O rei está nu
Pedro J. Bondaczuk
A
defesa, feita ontem, durante a realização de um simpósio internacional de
direitos humanos, em Santiago, das ações do presidente chileno Augusto Pinochet
no campo dos direitos humanos, por parte do ministro do Interior desse país,
Sérgio Fernandes, lembra aquela fabulazinha infantil do rei nu.
É evidente que suas palavras não podem (como não
poderiam) ser levadas a sério. Não somente pelos números apresentados nesse
encontro, relatando mortes, detenções ilegais e outros crimes contra civis, mas
pelo seu comprometimento de lealdade com o chefe.
Se o leitor se recorda, a história a que nos
referimos acima falava de um alfaiate astuto, que deveria aprontar uma roupa
maravilhosa para um monarca tirano. Como ele não teve tempo para atender o
pedido e usando de uma esperteza extrema, argumentou ao poderoso Senhor que a
vestimenta que estava ali parecia “invisível” para quem a vestia, mas não o era
para quem a olhava no corpo.
O rei não teve dúvidas. Acreditou na “sinceridade”
do artesão. Despiu-se por completo e “vestiu” a tal roupa, que na verdade não
existia. O alfaiate, como é lógico, elogiou o “traje”, como sendo maravilhoso.
Os ministros e cortesãos, temendo que o soberano estivesse louco, e não
querendo enfurecer alguém que tinha em suas mãos o poder de vida e de morte,
aderiram à pantomima.
Também juraram que a “vestimenta” real era
esplendorosa. Convencido pelos que o cercavam de que estava de posse de uma
indumentária simplesmente fabulosa, o tirano arriscou-se a sair pelas ruas.
Prevenida por fontes do palácio sobre o que estava
acontecendo, a população aderiu à farsa. Os elogios foram gerais e claramente
exagerados. Só o rei, confiante demais em sua força, e no medo que despertava
em seus súditos, não desconfiava.
Tudo terminou, porém, quando ele passou próximo de
onde um bando de crianças brincava. Um dos meninos olhou, espantado, para o
monarca e exclamou: “Olhem, ele está nu!”. Só então a tapeação foi descoberta.
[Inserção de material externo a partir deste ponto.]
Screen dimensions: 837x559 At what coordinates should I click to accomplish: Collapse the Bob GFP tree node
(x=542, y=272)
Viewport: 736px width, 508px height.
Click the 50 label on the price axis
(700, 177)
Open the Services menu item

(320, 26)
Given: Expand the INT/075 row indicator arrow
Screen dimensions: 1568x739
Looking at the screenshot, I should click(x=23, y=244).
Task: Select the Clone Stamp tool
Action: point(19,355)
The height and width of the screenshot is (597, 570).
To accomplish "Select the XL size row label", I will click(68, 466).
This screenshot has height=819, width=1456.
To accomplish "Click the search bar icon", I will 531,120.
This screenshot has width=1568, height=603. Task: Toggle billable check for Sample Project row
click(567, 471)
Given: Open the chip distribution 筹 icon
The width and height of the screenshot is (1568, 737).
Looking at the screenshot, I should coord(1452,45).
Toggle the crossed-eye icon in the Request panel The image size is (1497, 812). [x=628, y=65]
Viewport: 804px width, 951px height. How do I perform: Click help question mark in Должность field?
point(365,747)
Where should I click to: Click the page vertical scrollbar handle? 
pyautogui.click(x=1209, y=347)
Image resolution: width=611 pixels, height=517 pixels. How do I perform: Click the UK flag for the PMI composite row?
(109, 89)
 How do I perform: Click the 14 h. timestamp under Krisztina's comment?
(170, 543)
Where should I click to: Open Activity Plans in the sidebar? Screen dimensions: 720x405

O tirano se deu conta do papel ridículo que fez, mas era tarde demais.
Este é o destino de todos os ditadores, desde que o
mundo existe. Enquanto detêm o poder, são bajulados, defendidos e protegidos
pelos que os rodeiam. Mas assim que caem, seus mais “leais amigos” são os
primeiros a lançar contra eles acusações e blasfêmias.
De imediato, aderem aos novos regimes que sucedem
aos dos caudilhos e juram que essa sempre foi a sua posição. Há, por este mundo
imenso, muitos “reis que estão nus” e que ainda não sabem. Mas há quem se
disponha a não compactuar com a farsa, mesmos que os tiranos teimem em não crer
nas evidências. E revelam, sem piscar, a sua ridícula nudez.
(Artigo publicado na página 10, Internacional, do
Correio Popular, em 9 de janeiro de 1988).